[[ Extracted material open ]]
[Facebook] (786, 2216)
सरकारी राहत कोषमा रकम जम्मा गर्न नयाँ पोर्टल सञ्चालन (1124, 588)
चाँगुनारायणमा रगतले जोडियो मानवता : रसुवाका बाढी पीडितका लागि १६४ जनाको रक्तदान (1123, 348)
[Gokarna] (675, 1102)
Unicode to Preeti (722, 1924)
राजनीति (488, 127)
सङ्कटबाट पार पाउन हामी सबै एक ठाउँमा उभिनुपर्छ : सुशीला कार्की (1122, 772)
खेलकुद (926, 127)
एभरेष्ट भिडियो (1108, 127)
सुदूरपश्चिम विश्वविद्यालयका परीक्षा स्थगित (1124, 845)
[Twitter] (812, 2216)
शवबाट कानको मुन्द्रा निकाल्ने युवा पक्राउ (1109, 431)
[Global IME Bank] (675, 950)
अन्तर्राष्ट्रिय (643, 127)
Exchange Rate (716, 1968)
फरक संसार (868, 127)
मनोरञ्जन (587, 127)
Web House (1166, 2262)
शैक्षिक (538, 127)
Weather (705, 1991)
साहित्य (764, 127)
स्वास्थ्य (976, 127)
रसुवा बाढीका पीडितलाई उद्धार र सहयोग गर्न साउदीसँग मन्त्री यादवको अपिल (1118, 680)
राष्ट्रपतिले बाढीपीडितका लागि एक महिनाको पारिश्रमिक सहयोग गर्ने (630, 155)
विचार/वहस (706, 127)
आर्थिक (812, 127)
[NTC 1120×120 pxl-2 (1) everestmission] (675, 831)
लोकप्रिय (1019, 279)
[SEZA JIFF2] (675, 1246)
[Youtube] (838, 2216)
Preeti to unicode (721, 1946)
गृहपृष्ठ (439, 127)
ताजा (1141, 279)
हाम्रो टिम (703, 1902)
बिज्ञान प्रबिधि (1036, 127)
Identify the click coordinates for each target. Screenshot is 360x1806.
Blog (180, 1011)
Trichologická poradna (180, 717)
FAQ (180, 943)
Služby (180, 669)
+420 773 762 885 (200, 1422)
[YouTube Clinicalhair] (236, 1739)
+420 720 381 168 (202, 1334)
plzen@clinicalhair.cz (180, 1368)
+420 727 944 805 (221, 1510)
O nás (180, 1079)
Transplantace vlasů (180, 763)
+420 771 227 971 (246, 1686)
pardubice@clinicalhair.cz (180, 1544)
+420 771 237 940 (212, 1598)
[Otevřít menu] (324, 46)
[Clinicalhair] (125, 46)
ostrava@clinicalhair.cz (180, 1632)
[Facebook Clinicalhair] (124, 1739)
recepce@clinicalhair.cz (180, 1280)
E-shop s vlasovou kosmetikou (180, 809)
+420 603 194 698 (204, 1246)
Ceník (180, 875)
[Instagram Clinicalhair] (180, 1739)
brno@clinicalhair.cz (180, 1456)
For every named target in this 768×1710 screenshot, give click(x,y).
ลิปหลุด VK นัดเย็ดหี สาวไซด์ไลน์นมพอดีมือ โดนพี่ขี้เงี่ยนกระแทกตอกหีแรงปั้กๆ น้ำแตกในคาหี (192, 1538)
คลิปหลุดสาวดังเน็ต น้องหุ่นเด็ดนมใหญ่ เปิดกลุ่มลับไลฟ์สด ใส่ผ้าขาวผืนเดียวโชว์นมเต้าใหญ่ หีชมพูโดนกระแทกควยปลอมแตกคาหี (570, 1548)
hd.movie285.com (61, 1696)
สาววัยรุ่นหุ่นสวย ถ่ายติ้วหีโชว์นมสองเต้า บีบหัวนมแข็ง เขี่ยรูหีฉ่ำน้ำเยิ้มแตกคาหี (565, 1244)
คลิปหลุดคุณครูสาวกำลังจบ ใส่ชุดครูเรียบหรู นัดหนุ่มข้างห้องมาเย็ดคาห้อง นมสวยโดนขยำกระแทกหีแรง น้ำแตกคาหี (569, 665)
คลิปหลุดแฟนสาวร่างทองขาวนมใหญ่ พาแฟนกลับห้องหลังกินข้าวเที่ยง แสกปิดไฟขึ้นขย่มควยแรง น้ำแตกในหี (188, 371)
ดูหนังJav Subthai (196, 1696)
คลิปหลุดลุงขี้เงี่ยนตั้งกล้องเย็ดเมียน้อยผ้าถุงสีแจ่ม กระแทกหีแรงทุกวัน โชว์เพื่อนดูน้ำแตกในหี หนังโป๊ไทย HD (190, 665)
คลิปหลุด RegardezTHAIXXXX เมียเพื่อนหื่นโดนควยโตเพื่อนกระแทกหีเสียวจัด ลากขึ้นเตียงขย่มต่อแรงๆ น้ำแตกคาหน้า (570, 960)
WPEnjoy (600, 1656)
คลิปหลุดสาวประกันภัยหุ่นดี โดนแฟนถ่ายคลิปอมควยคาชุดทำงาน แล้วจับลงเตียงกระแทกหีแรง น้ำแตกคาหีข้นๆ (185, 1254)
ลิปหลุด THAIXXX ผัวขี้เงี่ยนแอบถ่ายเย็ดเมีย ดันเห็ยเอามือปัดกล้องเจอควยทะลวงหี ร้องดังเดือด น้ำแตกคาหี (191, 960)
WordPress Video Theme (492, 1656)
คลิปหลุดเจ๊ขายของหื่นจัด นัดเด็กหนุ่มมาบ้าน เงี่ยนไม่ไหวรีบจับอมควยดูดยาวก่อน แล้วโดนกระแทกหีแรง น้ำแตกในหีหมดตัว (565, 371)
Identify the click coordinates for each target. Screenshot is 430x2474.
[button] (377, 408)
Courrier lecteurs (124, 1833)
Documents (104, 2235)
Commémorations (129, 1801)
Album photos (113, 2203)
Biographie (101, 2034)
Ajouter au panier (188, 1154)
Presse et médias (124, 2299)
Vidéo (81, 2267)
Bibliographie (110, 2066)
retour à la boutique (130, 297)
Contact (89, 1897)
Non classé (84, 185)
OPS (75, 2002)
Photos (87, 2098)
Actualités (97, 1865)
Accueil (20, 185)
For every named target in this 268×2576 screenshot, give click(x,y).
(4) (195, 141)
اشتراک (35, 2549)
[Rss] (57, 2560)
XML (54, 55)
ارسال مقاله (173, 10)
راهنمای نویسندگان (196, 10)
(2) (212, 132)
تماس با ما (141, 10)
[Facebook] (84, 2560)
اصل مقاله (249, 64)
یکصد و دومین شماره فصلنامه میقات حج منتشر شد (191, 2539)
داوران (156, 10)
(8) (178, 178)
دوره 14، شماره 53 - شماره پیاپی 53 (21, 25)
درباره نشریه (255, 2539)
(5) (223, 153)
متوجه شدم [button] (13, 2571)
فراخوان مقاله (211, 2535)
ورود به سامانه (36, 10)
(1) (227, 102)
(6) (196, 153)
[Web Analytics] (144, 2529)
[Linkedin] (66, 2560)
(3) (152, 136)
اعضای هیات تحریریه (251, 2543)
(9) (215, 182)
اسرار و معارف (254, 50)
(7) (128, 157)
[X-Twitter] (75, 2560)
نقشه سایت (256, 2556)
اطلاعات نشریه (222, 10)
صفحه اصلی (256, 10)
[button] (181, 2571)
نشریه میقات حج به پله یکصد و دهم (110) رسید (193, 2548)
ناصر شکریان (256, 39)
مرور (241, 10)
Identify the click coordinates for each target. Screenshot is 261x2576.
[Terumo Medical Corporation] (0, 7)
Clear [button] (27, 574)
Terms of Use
[[ Extracted material closed ]]
• _Your goal_: Extract the complete data, matching each line exactly.

• _Expected answer_:
[Facebook] (786, 2216)
सरकारी राहत कोषमा रकम जम्मा गर्न नयाँ पोर्टल सञ्चालन (1124, 588)
चाँगुनारायणमा रगतले जोडियो मानवता : रसुवाका बाढी पीडितका लागि १६४ जनाको रक्तदान (1123, 348)
[Gokarna] (675, 1102)
Unicode to Preeti (722, 1924)
राजनीति (488, 127)
सङ्कटबाट पार पाउन हामी सबै एक ठाउँमा उभिनुपर्छ : सुशीला कार्की (1122, 772)
खेलकुद (926, 127)
एभरेष्ट भिडियो (1108, 127)
सुदूरपश्चिम विश्वविद्यालयका परीक्षा स्थगित (1124, 845)
[Twitter] (812, 2216)
शवबाट कानको मुन्द्रा निकाल्ने युवा पक्राउ (1109, 431)
[Global IME Bank] (675, 950)
अन्तर्राष्ट्रिय (643, 127)
Exchange Rate (716, 1968)
फरक संसार (868, 127)
मनोरञ्जन (587, 127)
Web House (1166, 2262)
शैक्षिक (538, 127)
Weather (705, 1991)
साहित्य (764, 127)
स्वास्थ्य (976, 127)
रसुवा बाढीका पीडितलाई उद्धार र सहयोग गर्न साउदीसँग मन्त्री यादवको अपिल (1118, 680)
राष्ट्रपतिले बाढीपीडितका लागि एक महिनाको पारिश्रमिक सहयोग गर्ने (630, 155)
विचार/वहस (706, 127)
आर्थिक (812, 127)
[NTC 1120×120 pxl-2 (1) everestmission] (675, 831)
लोकप्रिय (1019, 279)
[SEZA JIFF2] (675, 1246)
[Youtube] (838, 2216)
Preeti to unicode (721, 1946)
गृहपृष्ठ (439, 127)
ताजा (1141, 279)
हाम्रो टिम (703, 1902)
बिज्ञान प्रबिधि (1036, 127)
Identify the click coordinates for each target. Screenshot is 360x1806.
Blog (180, 1011)
Trichologická poradna (180, 717)
FAQ (180, 943)
Služby (180, 669)
+420 773 762 885 (200, 1422)
[YouTube Clinicalhair] (236, 1739)
+420 720 381 168 (202, 1334)
plzen@clinicalhair.cz (180, 1368)
+420 727 944 805 (221, 1510)
O nás (180, 1079)
Transplantace vlasů (180, 763)
+420 771 227 971 (246, 1686)
pardubice@clinicalhair.cz (180, 1544)
+420 771 237 940 (212, 1598)
[Otevřít menu] (324, 46)
[Clinicalhair] (125, 46)
ostrava@clinicalhair.cz (180, 1632)
[Facebook Clinicalhair] (124, 1739)
recepce@clinicalhair.cz (180, 1280)
E-shop s vlasovou kosmetikou (180, 809)
+420 603 194 698 (204, 1246)
Ceník (180, 875)
[Instagram Clinicalhair] (180, 1739)
brno@clinicalhair.cz (180, 1456)
For every named target in this 768×1710 screenshot, give click(x,y).
ลิปหลุด VK นัดเย็ดหี สาวไซด์ไลน์นมพอดีมือ โดนพี่ขี้เงี่ยนกระแทกตอกหีแรงปั้กๆ น้ำแตกในคาหี (192, 1538)
คลิปหลุดสาวดังเน็ต น้องหุ่นเด็ดนมใหญ่ เปิดกลุ่มลับไลฟ์สด ใส่ผ้าขาวผืนเดียวโชว์นมเต้าใหญ่ หีชมพูโดนกระแทกควยปลอมแตกคาหี (570, 1548)
hd.movie285.com (61, 1696)
สาววัยรุ่นหุ่นสวย ถ่ายติ้วหีโชว์นมสองเต้า บีบหัวนมแข็ง เขี่ยรูหีฉ่ำน้ำเยิ้มแตกคาหี (565, 1244)
คลิปหลุดคุณครูสาวกำลังจบ ใส่ชุดครูเรียบหรู นัดหนุ่มข้างห้องมาเย็ดคาห้อง นมสวยโดนขยำกระแทกหีแรง น้ำแตกคาหี (569, 665)
คลิปหลุดแฟนสาวร่างทองขาวนมใหญ่ พาแฟนกลับห้องหลังกินข้าวเที่ยง แสกปิดไฟขึ้นขย่มควยแรง น้ำแตกในหี (188, 371)
ดูหนังJav Subthai (196, 1696)
คลิปหลุดลุงขี้เงี่ยนตั้งกล้องเย็ดเมียน้อยผ้าถุงสีแจ่ม กระแทกหีแรงทุกวัน โชว์เพื่อนดูน้ำแตกในหี หนังโป๊ไทย HD (190, 665)
คลิปหลุด RegardezTHAIXXXX เมียเพื่อนหื่นโดนควยโตเพื่อนกระแทกหีเสียวจัด ลากขึ้นเตียงขย่มต่อแรงๆ น้ำแตกคาหน้า (570, 960)
WPEnjoy (600, 1656)
คลิปหลุดสาวประกันภัยหุ่นดี โดนแฟนถ่ายคลิปอมควยคาชุดทำงาน แล้วจับลงเตียงกระแทกหีแรง น้ำแตกคาหีข้นๆ (185, 1254)
ลิปหลุด THAIXXX ผัวขี้เงี่ยนแอบถ่ายเย็ดเมีย ดันเห็ยเอามือปัดกล้องเจอควยทะลวงหี ร้องดังเดือด น้ำแตกคาหี (191, 960)
WordPress Video Theme (492, 1656)
คลิปหลุดเจ๊ขายของหื่นจัด นัดเด็กหนุ่มมาบ้าน เงี่ยนไม่ไหวรีบจับอมควยดูดยาวก่อน แล้วโดนกระแทกหีแรง น้ำแตกในหีหมดตัว (565, 371)
Identify the click coordinates for each target. Screenshot is 430x2474.
[button] (377, 408)
Courrier lecteurs (124, 1833)
Documents (104, 2235)
Commémorations (129, 1801)
Album photos (113, 2203)
Biographie (101, 2034)
Ajouter au panier (188, 1154)
Presse et médias (124, 2299)
Vidéo (81, 2267)
Bibliographie (110, 2066)
retour à la boutique (130, 297)
Contact (89, 1897)
Non classé (84, 185)
OPS (75, 2002)
Photos (87, 2098)
Actualités (97, 1865)
Accueil (20, 185)
For every named target in this 268×2576 screenshot, give click(x,y).
(4) (195, 141)
اشتراک (35, 2549)
[Rss] (57, 2560)
XML (54, 55)
ارسال مقاله (173, 10)
راهنمای نویسندگان (196, 10)
(2) (212, 132)
تماس با ما (141, 10)
[Facebook] (84, 2560)
اصل مقاله (249, 64)
یکصد و دومین شماره فصلنامه میقات حج منتشر شد (191, 2539)
داوران (156, 10)
(8) (178, 178)
دوره 14، شماره 53 - شماره پیاپی 53 (21, 25)
درباره نشریه (255, 2539)
(5) (223, 153)
متوجه شدم [button] (13, 2571)
فراخوان مقاله (211, 2535)
ورود به سامانه (36, 10)
(1) (227, 102)
(6) (196, 153)
[Web Analytics] (144, 2529)
[Linkedin] (66, 2560)
(3) (152, 136)
اعضای هیات تحریریه (251, 2543)
(9) (215, 182)
اسرار و معارف (254, 50)
(7) (128, 157)
[X-Twitter] (75, 2560)
نقشه سایت (256, 2556)
اطلاعات نشریه (222, 10)
صفحه اصلی (256, 10)
[button] (181, 2571)
نشریه میقات حج به پله یکصد و دهم (110) رسید (193, 2548)
ناصر شکریان (256, 39)
مرور (241, 10)
Identify the click coordinates for each target. Screenshot is 261x2576.
[Terumo Medical Corporation] (0, 7)
Clear [button] (27, 574)
Terms of Use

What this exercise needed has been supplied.